Bunun yanında, yükseklik ayarlama sistemi yol şartlarına göre aracın gövde yüksekliğini optimize ediyor. Google Haritalar verilerinden faydalanan bu teknoloji, yol eğimlerine ve zemin yapısına göre aracı en uygun seviyede tutuyor. Öte yandan, opsiyonel arka aks yönlendirme sistemi de özellikle dar alanlarda manevra kabiliyetini artırıyor. Bu özellik sayesinde arka tekerlekler 4,5 dereceye kadar ters yönde dönebiliyor. Her şeye rağmen bu donanım, SUV kullanıcılarının pratik beklentilerini karşılamayı hedefliyor.
Tasarım tarafında, aydınlatmalı ön ızgara GLC’nin en dikkat çekici unsurlarından biri oluyor. Mercedes bu bölümde 942 LED noktası kullanarak üç yıldız logosunu öne çıkarıyor. Bunun yanı sıra, standart LED farlar ve opsiyonel Digital Light paketi gündüz farlarında üç yıldızlı motifler barındırıyor. Arka tasarımda ise geniş bagaj kapağı boyunca uzanan LED şeritler yer alıyor. Fakat, klasik GLC çizgileri de korunmuş durumda.

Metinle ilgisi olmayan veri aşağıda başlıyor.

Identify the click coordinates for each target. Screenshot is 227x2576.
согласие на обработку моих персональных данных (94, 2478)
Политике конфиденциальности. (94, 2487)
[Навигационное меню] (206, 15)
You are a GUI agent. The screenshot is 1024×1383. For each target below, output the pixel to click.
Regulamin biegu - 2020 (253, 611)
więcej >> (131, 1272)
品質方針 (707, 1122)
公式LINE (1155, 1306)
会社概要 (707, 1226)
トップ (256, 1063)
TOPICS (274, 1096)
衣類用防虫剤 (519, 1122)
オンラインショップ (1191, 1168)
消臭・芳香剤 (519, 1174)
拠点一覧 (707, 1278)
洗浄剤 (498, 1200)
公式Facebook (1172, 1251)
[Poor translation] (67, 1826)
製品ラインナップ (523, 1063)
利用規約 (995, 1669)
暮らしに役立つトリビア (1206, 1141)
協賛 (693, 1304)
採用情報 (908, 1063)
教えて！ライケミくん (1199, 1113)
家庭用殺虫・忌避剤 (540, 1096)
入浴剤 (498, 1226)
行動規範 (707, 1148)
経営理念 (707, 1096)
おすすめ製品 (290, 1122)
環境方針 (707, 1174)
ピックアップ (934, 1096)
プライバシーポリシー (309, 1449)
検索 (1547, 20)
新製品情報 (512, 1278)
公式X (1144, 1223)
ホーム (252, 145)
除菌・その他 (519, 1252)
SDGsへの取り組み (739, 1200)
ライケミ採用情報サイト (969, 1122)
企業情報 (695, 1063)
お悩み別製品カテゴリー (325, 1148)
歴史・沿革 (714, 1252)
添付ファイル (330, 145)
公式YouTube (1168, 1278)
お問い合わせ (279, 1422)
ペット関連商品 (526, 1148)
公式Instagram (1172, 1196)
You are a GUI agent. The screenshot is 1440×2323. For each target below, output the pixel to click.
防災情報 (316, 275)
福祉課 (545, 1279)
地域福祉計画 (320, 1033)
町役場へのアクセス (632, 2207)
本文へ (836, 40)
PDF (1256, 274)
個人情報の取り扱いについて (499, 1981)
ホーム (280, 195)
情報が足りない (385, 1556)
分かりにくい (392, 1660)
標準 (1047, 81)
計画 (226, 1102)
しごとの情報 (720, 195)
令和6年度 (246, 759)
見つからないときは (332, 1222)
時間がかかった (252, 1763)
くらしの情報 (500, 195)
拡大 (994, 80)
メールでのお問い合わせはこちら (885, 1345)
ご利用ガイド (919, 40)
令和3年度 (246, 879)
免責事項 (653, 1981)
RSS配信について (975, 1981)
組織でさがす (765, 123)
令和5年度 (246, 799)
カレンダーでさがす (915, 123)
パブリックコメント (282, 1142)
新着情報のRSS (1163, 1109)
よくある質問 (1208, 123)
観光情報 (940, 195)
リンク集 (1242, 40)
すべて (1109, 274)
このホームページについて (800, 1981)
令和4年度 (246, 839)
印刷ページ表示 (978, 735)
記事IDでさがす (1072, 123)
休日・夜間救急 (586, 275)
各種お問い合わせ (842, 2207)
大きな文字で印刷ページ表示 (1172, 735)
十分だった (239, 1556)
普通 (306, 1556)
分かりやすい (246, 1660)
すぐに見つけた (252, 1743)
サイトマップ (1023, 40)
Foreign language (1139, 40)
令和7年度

İç mekânda artan dingil mesafesi doğrudan yaşam alanına yansıyor. Ön bölümde 0,5 inç, arka bölümde ise 1,9 inçlik ek diz mesafesi sunuluyor. Baş mesafesinde de hem önde hem arkada iyileştirmeler dikkat çekiyor. Bagaj hacmi 570 litreden başlayıp koltuklar yatırıldığında 1740 litreye kadar genişleyebiliyor. Buna ek olarak, önde bulunan 127 litrelik frunk bölmesi ekstra depolama imkânı sağlıyor.
Kabinin merkezinde yer alan 39,1 inçlik Hyperscreen ekran tasarımın en çarpıcı unsuru oluyor. Bu ekran, hem sürücü hem de yolcu için ayrı arayüzler sunabiliyor. Microsoft ve Google destekli yapay zekâ entegrasyonu da MBUX sistemine eklenmiş durumda. Buna rağmen, Mercedes tamamen dijital bir deneyim yerine fiziksel düğmeleri de korumuş. Böylece ergonomi ve kullanım kolaylığı sağlanıyor.
Güvenlik özellikleri de geniş bir yelpazeye yayılıyor. Adaptif hız sabitleyici, yarı otonom sürüş destekleri ve gelişmiş park asistanı bunlardan yalnızca birkaçı. MB.Drive sistemi eller serbest sürüşe imkân tanırken, MB.Parking Assist park manevralarında büyük kolaylık getiriyor. Bunun yanında, aktif ve pasif güvenlik donanımları da standart olarak sunuluyor. Bu yönüyle araç, premium segmentteki beklentileri karşılamayı sürdürüyor.
Elektrikli Mercedes-Benz GLC, ABD’de 2026 yılının ikinci yarısında satışa çıkacak. Resmi fiyatlar henüz açıklanmadı fakat benzinli versiyonun 50.800 dolardan başladığı biliniyor. Bu nedenle elektrikli versiyonun biraz daha yüksek bir fiyat seviyesine sahip olması bekleniyor. Yine de Mercedes, bu modelle elektrikli SUV rekabetinde güçlü bir konuma gelmeyi amaçlıyor.